Copy out the rows below, swapping every "Impressum" for "Imprint" and leaving everything else as it is.

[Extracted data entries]
((

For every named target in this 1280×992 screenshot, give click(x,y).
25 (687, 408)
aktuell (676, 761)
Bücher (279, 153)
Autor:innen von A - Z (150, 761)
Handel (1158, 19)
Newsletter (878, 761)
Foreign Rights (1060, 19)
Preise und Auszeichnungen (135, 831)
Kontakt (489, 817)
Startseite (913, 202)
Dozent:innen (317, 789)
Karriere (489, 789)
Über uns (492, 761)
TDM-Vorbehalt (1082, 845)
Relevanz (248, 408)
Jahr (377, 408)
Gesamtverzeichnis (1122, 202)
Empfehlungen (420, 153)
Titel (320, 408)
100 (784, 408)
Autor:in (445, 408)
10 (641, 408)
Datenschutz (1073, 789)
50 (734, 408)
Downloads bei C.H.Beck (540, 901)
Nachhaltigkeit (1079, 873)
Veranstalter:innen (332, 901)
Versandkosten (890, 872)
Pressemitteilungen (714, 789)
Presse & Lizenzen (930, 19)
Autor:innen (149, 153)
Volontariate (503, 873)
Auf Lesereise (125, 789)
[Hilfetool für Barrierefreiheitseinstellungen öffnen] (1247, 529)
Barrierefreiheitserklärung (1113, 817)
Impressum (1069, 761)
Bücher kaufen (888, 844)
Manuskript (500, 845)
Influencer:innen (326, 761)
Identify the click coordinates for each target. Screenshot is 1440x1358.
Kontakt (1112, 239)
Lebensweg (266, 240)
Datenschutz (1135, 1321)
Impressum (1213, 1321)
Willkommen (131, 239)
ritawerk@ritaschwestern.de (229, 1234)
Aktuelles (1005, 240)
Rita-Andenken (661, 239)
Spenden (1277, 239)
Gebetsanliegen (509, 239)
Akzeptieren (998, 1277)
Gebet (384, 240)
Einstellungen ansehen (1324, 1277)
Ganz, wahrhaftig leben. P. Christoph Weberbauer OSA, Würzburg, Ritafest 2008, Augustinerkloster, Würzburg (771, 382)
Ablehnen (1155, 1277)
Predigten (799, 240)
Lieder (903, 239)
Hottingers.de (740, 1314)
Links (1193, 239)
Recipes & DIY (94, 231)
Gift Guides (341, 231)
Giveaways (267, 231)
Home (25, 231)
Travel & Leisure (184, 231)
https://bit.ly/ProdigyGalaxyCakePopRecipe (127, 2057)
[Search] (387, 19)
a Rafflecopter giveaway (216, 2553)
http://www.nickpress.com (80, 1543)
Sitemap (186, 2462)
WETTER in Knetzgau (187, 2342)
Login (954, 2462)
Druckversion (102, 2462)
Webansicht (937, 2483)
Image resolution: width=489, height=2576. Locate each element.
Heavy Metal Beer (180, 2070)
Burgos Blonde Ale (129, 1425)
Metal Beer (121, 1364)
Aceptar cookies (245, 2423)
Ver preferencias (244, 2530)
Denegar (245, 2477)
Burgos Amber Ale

))

#### [Answer to the problem]
For every named target in this 1280×992 screenshot, give click(x,y).
25 (687, 408)
aktuell (676, 761)
Bücher (279, 153)
Autor:innen von A - Z (150, 761)
Handel (1158, 19)
Newsletter (878, 761)
Foreign Rights (1060, 19)
Preise und Auszeichnungen (135, 831)
Kontakt (489, 817)
Startseite (913, 202)
Dozent:innen (317, 789)
Karriere (489, 789)
Über uns (492, 761)
TDM-Vorbehalt (1082, 845)
Relevanz (248, 408)
Jahr (377, 408)
Gesamtverzeichnis (1122, 202)
Empfehlungen (420, 153)
Titel (320, 408)
100 (784, 408)
Autor:in (445, 408)
10 (641, 408)
Datenschutz (1073, 789)
50 (734, 408)
Downloads bei C.H.Beck (540, 901)
Nachhaltigkeit (1079, 873)
Veranstalter:innen (332, 901)
Versandkosten (890, 872)
Pressemitteilungen (714, 789)
Presse & Lizenzen (930, 19)
Autor:innen (149, 153)
Volontariate (503, 873)
Auf Lesereise (125, 789)
[Hilfetool für Barrierefreiheitseinstellungen öffnen] (1247, 529)
Barrierefreiheitserklärung (1113, 817)
Imprint (1069, 761)
Bücher kaufen (888, 844)
Manuskript (500, 845)
Influencer:innen (326, 761)
Identify the click coordinates for each target. Screenshot is 1440x1358.
Kontakt (1112, 239)
Lebensweg (266, 240)
Datenschutz (1135, 1321)
Imprint (1213, 1321)
Willkommen (131, 239)
ritawerk@ritaschwestern.de (229, 1234)
Aktuelles (1005, 240)
Rita-Andenken (661, 239)
Spenden (1277, 239)
Gebetsanliegen (509, 239)
Akzeptieren (998, 1277)
Gebet (384, 240)
Einstellungen ansehen (1324, 1277)
Ganz, wahrhaftig leben. P. Christoph Weberbauer OSA, Würzburg, Ritafest 2008, Augustinerkloster, Würzburg (771, 382)
Ablehnen (1155, 1277)
Predigten (799, 240)
Lieder (903, 239)
Hottingers.de (740, 1314)
Links (1193, 239)
Recipes & DIY (94, 231)
Gift Guides (341, 231)
Giveaways (267, 231)
Home (25, 231)
Travel & Leisure (184, 231)
https://bit.ly/ProdigyGalaxyCakePopRecipe (127, 2057)
[Search] (387, 19)
a Rafflecopter giveaway (216, 2553)
http://www.nickpress.com (80, 1543)
Sitemap (186, 2462)
WETTER in Knetzgau (187, 2342)
Login (954, 2462)
Druckversion (102, 2462)
Webansicht (937, 2483)
Image resolution: width=489, height=2576. Locate each element.
Heavy Metal Beer (180, 2070)
Burgos Blonde Ale (129, 1425)
Metal Beer (121, 1364)
Aceptar cookies (245, 2423)
Ver preferencias (244, 2530)
Denegar (245, 2477)
Burgos Amber Ale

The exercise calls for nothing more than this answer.